SUMMARY OF THE INVENTION

[0020] The present invention provides a cosmetic and/or dermatological cleansing preparation which comprises (a) from about 2% to about 17% by weight of sodium laureth sulfate and/or sodium myreth sulfate; (b) from about 0.20% to about 0.74% by weight of one or more polyacrylates selected from anionic homopolymers and anionic copolymers of acrylic acid, and/or alkylated acrylic acid and/or esters thereof; and (c) from about 42% to about 51% by weight an oil phase. The oil phase comprises (i) from about 25% to about 50% by weight of one or more paraffin oils, and (ii) from about 0.5% to about 25% by weight one or more oils having a polarity of from about 5 to about 50 mN/m. The emulsion has a viscosity of from about 500 to about 3,500 mPa s at 100 s−1. Unless otherwise stated herein, all percentages are based on the total weight of the emulsion.

[0021] In one aspect, the emulsion may comprise from about 4% to about 15% by weight of (a). For example, the emulsion may comprise at least about 5% and/or not more than about 10% by weight of (a).

[0022] In another aspect, the emulsion may comprise from about 0.30% to about 0.70% by weight of (b). For example, the emulsion may comprise at least about 0.35% by weight of (b).

[0023] In yet another aspect, the emulsion may comprise from about 43% to about 46% by weight of (c). For example, the emulsion may comprise at least about 43% and/or not more than about 45.5% by weight of (c).
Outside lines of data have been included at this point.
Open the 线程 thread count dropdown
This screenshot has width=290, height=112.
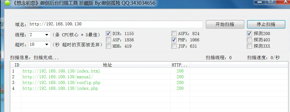click(x=47, y=35)
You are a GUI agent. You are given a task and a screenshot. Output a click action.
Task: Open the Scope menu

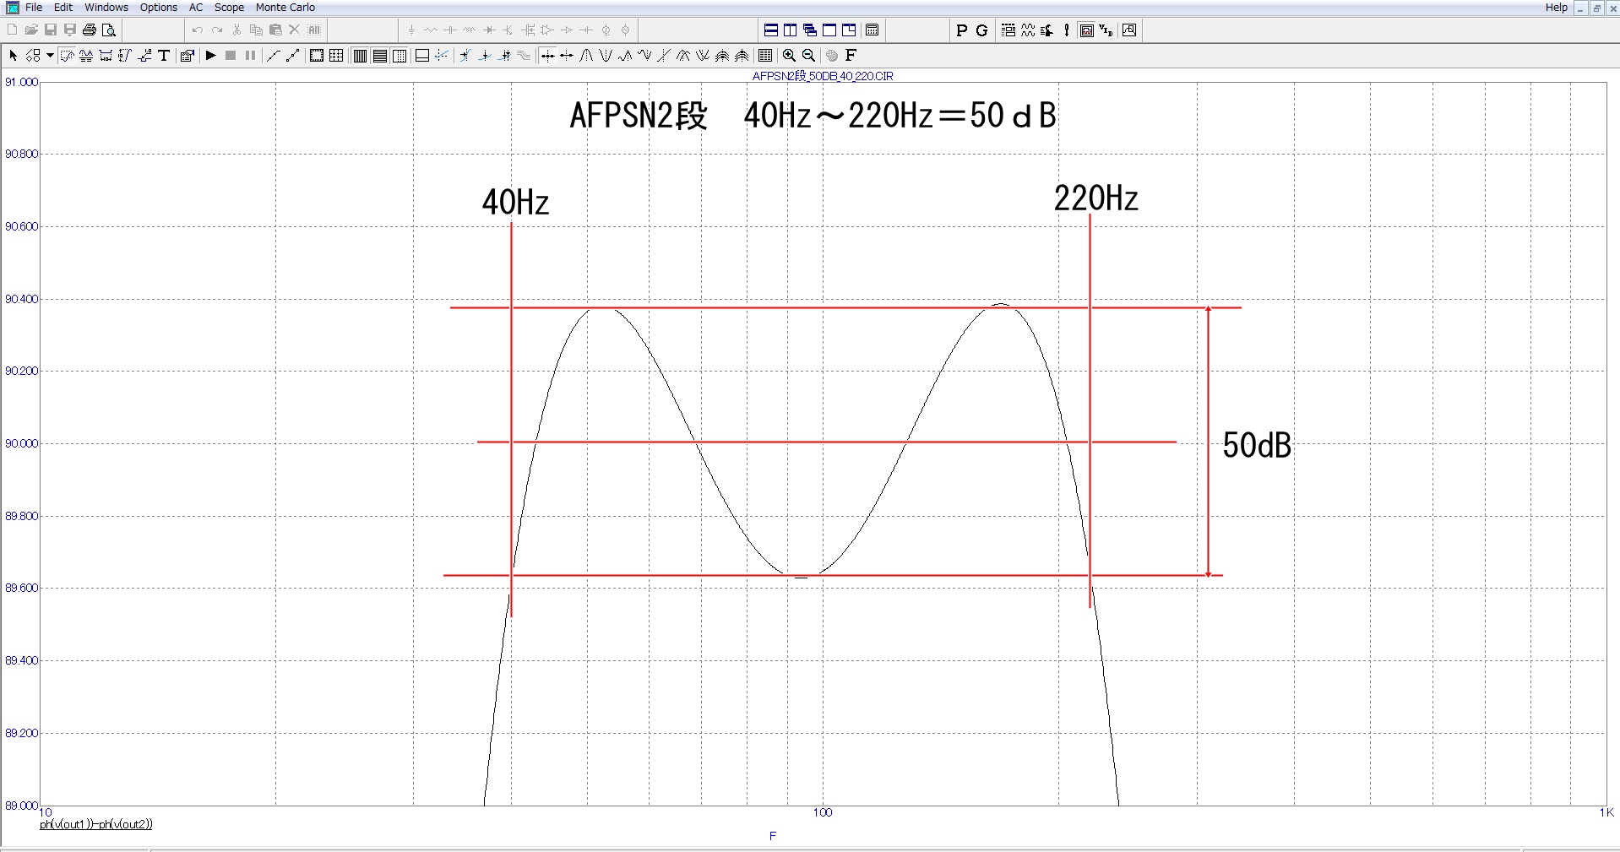[229, 8]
[0024] In a still further aspect, the emulsion may comprise from about 30% to about 45% by weight of (c)(i) and/or from about 5% to about 20% by weight of (c)(ii).

[0025] In a further aspect, the emulsion may comprise at least about 1% by weight of (c)(ii).
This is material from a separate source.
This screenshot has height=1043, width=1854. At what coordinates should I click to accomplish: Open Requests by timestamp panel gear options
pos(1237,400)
[0026] In another aspect of the emulsion of the present invention, component (c)(ii) may have a polarity of from about 10 to about 45 mN/m.

[0027] In another aspect, component (c)(ii) may comprises at least one fatty acid triglyceride. For example, the fatty acid triglyceride may comprise soybean oil and/or almond oil.
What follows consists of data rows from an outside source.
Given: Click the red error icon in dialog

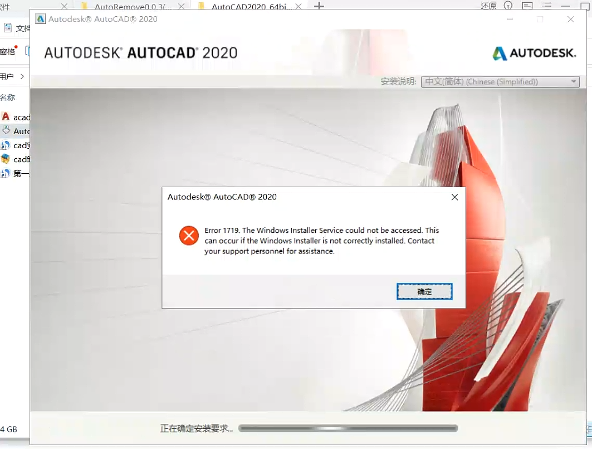Looking at the screenshot, I should click(x=189, y=236).
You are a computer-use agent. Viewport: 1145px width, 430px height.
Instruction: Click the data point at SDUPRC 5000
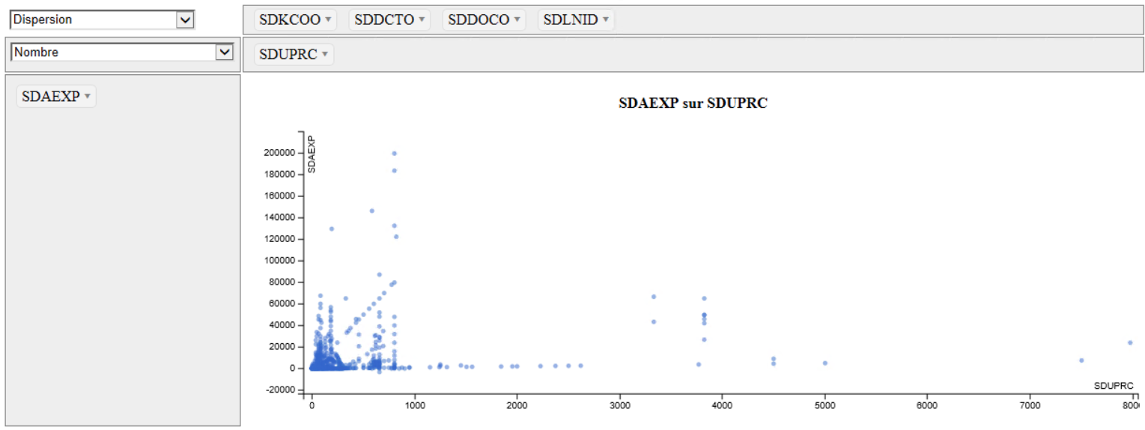pyautogui.click(x=824, y=363)
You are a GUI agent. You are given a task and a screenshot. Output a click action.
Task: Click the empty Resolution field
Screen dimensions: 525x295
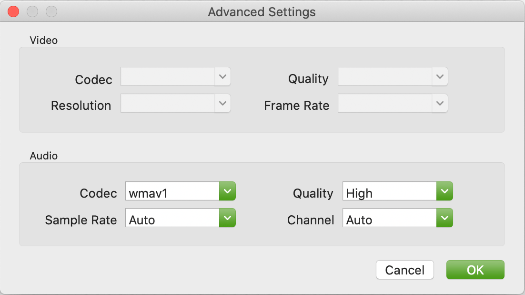click(168, 103)
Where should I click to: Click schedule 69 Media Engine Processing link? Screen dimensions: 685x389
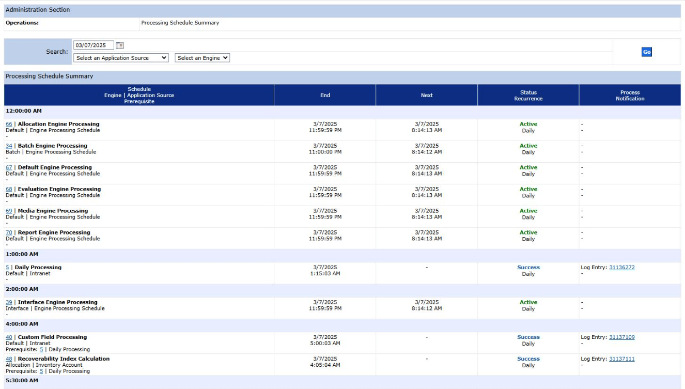point(9,211)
[0028] In yet another aspect of the emulsion of the present invention, component (c)(ii) may comprise a hydrocarbon, a fatty acid triglyceride, a silicone oil and/or a carboxylic acid ester.

[0029] In a still further aspect, the weight ratio (b): (c)(i) may be from about 1:125 to about 1:68, preferably from about 1:100 to about 1:57.

[0030] In yet another aspect, the emulsion of the present invention may have a viscosity of from about 700 to about 3,000 mPa s at 100 s−1.

[0031] In a still further aspect, the emulsion of the present invention may further comprise at least one surfactant, preferably a surfactant having an HLB value of higher than about 25, e.g., higher than about 35. In another aspect, the emulsion may comprise from about 1% to about 30% of the surfactant.

[0032] In yet another aspect, the emulsion may further comprise at least one active ingredient, for example, in a concentration of from about 0.001% to about 10% by weight.

[0033] The present invention also provides a cosmetic and/or dermatological cleansing emulsion which comprises (a) from about 5% to about 10% by weight of sodium laureth sulfate and/or sodium myreth sulfate; (b) from about 0.30% to about 0.70% by weight of one or more polyacrylates selected from anionic homopolymers and anionic copolymers of acrylic acid and/or one or more alkylated acrylic acids and/or an ester thereof, and (c) from about 43% to about 46% by weight an oil phase. The oil phase comprises (i) from about 30% to about 45% by weight of paraffin oil, and (ii) from about 5% to about 20% by weight of one or more oils having a polarity of from about 10 to about 45 mN/m. Furthermore, the emulsion has a viscosity of from about 700 to about 3,000 mPa s at 100 s−1.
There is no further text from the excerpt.